I guess it kinda was,... but this is a whole lot safer. I've had several chances in past years to work on crab boats in the Bearing Sea,.... but I get all the water-time I need right here in my back yard,...

Thanks for all the comments,.... :salute:


----------



## SnoBull

Any updates or anything new going on in the fishing world AB?


----------



## Kuzanut

Hey AB if you put your pics in a slide show you could make a deadliest catch minisode..... :laughing:


----------



## Alaska Boss

SnoBull;1041800 said:


> Any updates or anything new going on in the fishing world AB?


Well,.... my fishing season starts in less than 2 weeks, so I have to get out of "land-mode" and back into "ocean-mode" here shortly. Saw a big black bear about a mile down the road from my house, so winter is for sure over now. A good friend of mine just got back from a halibut fishing trip a couple days ago, and they came back with a 160 lb. fish, along with some smaller ones,... so hopefully that's a sign of good things to come,... :waving:


----------



## PrimoSR

As always love the pics, still trying to convince my fiance that we should go to Alaska for our honeymoon!


----------



## Cranky

Did you throw Fred back out into the sea? lol

All good octopus should be named Fred. \/


----------



## rick74

great pictures you took there.


----------



## SuperdutyShane

Awesome pictures as always. Alaska's a very beautiful place judging by your pictures. I'd love to go there some day. I wont lie, I was surprised when I saw that picture of the octopus in the pot. Anyway, sweet pictures.


----------



## Mr.Markus

"Ocupied" by Bubba Shrimp. Sounds like a catchy title..... Great pics


----------



## ServiceOnSite

Just wow!!! Pics look great and looks like a great time.prsport


----------



## Alaska Boss

Cranky;1047185 said:


> Did you throw Fred back out into the sea? lol
> 
> All good octopus should be named Fred. \/


We did throw "Fred" back,... but a couple days ago we caught his brother "Frank",... and we threw him back too,...


----------



## Alaska Boss

A storm is churning thru my section of ocean right now,... so have had a few days off the boat,... but we have had some very nice days too,.... with the local glaciers still kicking out a lot of ice cubes,....


----------



## Alaska Boss

Fishing's been pretty good,... with the occasional odd-ball creatures thrown in here & there just to keep things interesting,.... :waving::waving:

(and by the way,... there's still snow piles left in downtown Valdez,... )


----------



## Kuzanut

What is the temp like out on the water this time of year? looks cold. i thought it was summer? its currently 101 just north of NYC right now...


----------



## Alaska Boss

Kuzanut;1049543 said:


> What is the temp like out on the water this time of year? looks cold. i thought it was summer? its currently 101 just north of NYC right now...

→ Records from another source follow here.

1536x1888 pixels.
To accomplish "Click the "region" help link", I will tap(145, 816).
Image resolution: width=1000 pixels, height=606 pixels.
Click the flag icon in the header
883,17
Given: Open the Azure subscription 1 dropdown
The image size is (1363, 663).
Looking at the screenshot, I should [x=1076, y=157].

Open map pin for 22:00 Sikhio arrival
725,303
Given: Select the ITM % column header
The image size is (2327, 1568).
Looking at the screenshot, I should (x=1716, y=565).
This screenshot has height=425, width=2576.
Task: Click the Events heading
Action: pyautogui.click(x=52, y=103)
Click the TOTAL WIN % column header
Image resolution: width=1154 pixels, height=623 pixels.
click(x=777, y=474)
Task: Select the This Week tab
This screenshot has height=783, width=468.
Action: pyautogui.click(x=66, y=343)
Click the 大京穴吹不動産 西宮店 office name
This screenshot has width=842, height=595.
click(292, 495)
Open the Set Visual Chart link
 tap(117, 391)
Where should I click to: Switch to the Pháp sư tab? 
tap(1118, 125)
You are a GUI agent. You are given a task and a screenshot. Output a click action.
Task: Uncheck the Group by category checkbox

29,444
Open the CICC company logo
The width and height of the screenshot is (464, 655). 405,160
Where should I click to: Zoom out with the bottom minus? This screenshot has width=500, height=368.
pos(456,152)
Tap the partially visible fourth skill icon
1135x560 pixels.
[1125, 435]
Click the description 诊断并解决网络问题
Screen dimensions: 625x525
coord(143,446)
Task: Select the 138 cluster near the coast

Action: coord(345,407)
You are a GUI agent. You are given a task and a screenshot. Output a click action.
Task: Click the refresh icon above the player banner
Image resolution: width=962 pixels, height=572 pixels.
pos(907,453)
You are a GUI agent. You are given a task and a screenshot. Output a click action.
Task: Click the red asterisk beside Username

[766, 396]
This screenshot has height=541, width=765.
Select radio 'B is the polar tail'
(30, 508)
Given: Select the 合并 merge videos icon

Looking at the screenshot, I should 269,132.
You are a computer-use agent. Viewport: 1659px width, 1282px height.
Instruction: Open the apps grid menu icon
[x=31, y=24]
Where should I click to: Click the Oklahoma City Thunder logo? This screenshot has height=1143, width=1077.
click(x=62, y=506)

Typically, the air temps out on the water run from upper 40's to mid 50's F,... on the sunny, calm days it may get up into the low 60's, rarely more than that. When it's cloudy, windy & rainy, it can get cold standing out there all day,... so I always tell folks to bring hats, gloves & warm jackets along with good raingear,... no sense in not being as comfortable as you can. Water temps on the surface typically range in the 40's,... but the bays that have a glacier at the head may not get above the upper 30's. Some of the bigger ice bergs can last for weeks before they melt away.

:waving:


----------



## Kuzanut

Wow, my thermometer just passed 110 in the sun. . . i wish i was sitting in a snow bank right now....


----------



## rawfish

isn't the season for spotted prawns may-june up there? I'm a sushi chef by trade and Amaebi ( spotted prawns) is one of my favs! 


be awesome if you could ship me down some live ones!


----------



## ACA L&L

Brings back some fond memories of when i was a kid fishing with gil nets on my dads boat, and the one summer i headed to Bethel Alaska to work in a cannery! That was a long, funn, profitable 4 months! 

So do you take people out on your boat as a charter captain if so i would love to know more of how the wife and i could maybe take a trip up there next year for our anniversary. I loved the pictures, you tell a story with pictures like no other! Take care and hope your having a great summer up there!!


----------



## Scottscape

its just a whole different world up there. awesome pictures thanks


----------



## The Cow Man

Look's pretty cool, more pics if you ever go again


----------



## Brian Young

Man, what a beautiful place to live! I could fill up several SD cards in a day up there!


----------



## The Cow Man

Brian Young;1094777 said:


> Man, what a beautiful place to live! I could fill up several SD cards in a day up there!


So true. What a beautiful place to live, i want to go there so bad. Minus the cold weather.


----------